Public DNS RecordsN/AN/A1 hourN/A
Source Code1 week25 years1 hourN/A
System LogsN/A30 daysN/AN/A
Credentials1 hour1 year1 hour1 full

Responsibilities

IT System Administrators will be responsible for

  • L4 Architecture, design, implementation, and execution of the procedures outlined in this document.
  • L3 System monitoring to determine if restoration procedures need to be executed on
  • L2 Documentation of the backup and restoration procedure execution as evidence for auditors
  • L1 Provide feedback on this document

IT Managers will be responsible for

  • L4 Review of this document no less than once per year
  • L4 Respond to and integrate feedback into this document
  • L3 Review of this document when new IT systems are procured or retired to determine the system backup and restoration procedures that may require an update
  • L4 Advise and mentor IT System Administrators in their responsibilities.

Procedures

Hardware Procedures

Neosofia will maintain a 2% hardware inventory reserve to recover from hardware losses or will define procedures below to enable cloud resources to be used as a temporary replacement for system restoration.

Operating System Procedures

Backup

When provisioning a new piece of hardware, the IT System Administrators runs the OS setup script that creates an OS level backup cron job to be run automatically starting at 2AM UTC every day. The automated backup script will:

  1. Create a full OS level snapshot and on-device (USB stick) rescue media needed to restore the system in the event of a hardware failure
  2. Reboot the device into the rescue media's automated restora tion program
  3. Upon system restoration and reboot, the restoration logs are sent to the central log service
  4. If the daily OS backup procedure completes without errors, a status report is automatically sent to the central log server. If any errors occur, an email is sent to all IT System Administrators with details of the error to be remediated.

Automated backup and system restoration should take no more than 15 minutes 99% of the time

Recovery

Upon notification of a system failure, the IT System Administrators will

  1. Identify and replace defective hardware
  2. Boot the machine from the restoration media (USB Stick)
  3. The restoration procedure should begin automatically.
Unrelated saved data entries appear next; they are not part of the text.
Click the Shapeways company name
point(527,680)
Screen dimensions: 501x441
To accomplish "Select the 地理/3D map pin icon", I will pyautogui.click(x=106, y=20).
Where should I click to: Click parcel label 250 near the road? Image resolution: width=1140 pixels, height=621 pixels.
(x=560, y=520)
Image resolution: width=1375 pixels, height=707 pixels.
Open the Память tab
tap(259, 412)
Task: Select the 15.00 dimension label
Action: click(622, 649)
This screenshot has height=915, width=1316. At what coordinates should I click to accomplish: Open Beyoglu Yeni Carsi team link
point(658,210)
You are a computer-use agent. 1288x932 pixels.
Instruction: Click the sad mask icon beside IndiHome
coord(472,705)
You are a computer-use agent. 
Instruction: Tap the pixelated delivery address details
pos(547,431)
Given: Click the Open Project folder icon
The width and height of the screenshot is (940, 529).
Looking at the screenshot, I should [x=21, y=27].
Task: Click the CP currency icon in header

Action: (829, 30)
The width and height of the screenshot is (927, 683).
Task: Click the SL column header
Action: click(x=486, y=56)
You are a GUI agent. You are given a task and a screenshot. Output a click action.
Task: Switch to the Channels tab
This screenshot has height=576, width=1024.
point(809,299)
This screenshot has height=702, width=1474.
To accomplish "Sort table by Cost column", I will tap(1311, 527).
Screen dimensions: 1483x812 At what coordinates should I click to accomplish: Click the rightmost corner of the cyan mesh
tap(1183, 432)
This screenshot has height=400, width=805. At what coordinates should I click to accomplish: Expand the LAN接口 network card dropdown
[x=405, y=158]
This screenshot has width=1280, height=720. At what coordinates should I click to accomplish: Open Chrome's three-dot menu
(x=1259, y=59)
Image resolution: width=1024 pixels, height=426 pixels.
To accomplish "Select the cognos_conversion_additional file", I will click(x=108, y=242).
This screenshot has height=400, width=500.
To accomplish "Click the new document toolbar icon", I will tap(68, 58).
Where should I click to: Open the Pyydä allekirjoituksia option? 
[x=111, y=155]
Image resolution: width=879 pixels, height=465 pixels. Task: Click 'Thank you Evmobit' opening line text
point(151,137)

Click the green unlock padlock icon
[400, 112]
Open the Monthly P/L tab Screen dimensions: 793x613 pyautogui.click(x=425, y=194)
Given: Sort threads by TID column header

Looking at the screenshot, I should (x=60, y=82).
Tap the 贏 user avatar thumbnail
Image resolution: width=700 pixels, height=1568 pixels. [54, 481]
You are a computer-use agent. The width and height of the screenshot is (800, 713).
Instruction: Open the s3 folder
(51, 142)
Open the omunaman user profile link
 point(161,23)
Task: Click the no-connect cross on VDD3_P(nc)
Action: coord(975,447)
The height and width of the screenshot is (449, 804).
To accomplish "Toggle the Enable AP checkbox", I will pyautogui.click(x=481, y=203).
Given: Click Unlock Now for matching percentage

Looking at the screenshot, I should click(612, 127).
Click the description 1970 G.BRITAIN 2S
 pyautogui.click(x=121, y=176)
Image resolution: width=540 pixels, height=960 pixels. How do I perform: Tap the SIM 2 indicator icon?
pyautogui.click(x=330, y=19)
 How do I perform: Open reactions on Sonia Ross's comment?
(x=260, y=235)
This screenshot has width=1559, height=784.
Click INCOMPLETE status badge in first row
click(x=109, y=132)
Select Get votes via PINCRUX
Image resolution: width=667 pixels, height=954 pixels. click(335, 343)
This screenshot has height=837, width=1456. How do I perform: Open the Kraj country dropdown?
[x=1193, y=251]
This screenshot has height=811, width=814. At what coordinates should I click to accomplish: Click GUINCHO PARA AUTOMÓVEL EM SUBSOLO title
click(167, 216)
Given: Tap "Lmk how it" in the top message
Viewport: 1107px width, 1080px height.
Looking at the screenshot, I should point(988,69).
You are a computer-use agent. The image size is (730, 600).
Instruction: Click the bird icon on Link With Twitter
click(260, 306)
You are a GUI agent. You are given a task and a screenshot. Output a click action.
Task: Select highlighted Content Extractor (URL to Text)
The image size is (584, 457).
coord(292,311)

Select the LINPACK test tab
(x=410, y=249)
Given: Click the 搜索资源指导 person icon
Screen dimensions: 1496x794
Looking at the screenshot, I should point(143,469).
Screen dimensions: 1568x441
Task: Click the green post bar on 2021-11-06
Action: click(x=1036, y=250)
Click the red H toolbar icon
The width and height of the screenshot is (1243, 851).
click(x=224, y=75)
If the restoration procedures requests input due to hardware changes, contact a L3 IT system Administrator or higher for guidance on appropriate inputs.
  4. If successful, confirm the automated restoration logs were sent to the central log server. if the automated restoration process fails contact a L4+ SA to troubleshoot the error.
  5. Update the inventory management system and procure replacement hardware if the stock level falls below 2%.

VM Procedures

TBD

Networking Procedures

Backup

All network configurations are automatically backed up on a weekly basis by the networking equipment vendor. When a new piece of networking equipment is acquired, follow the procedures below to ensure the device is being backed up.

  1. Log into the networking management interface and navigate to the system backup setting
  2. Ensure the system backup checkbox is checked and click the back up now button
  3. Observe that no errors are reported upon backup and verify that the device is writing to the central log server

Restore

In the event of a networking equipment failure, follow the following steps

  1. Replace the failed device with the same model
  2. Log into the networking management interface and navigate to the settings panel of the new device
  3. from the existing device configuration menu, select the failed device profile and apply it to the new device.

Source Code

Backup

Whenever a pull request is merged into a protected branch an automated script pushes changes to a secondary SCS vendor.

Restoration

Should the primary SCS vendor be compromised in such a way that the source files can not be restored to their original state, the restoration procedures below should be initiated.

  1. Checkout the git repository from the secondary SCS vendor
  2. Create a new (blank) repository in the primary SCS vendor
  3. push the git repository from the secondary vendor into the newly created repo on the primary vendor
  4. Make a test pull request against the primary repository and merge
  5. Observe that the changes to the primary repo are synced to the secondary repo
  6. if the test succeeds, notify all members of the repository that it has been restored and that all changes should be submitted to the primary repository. If the test fails, notify your manager and troubleshoot failures with them until there is resolution.

Log File Procedures

All log files are pushed to an immutable central log server and retained for 30 days.

Credential Procedures

TBD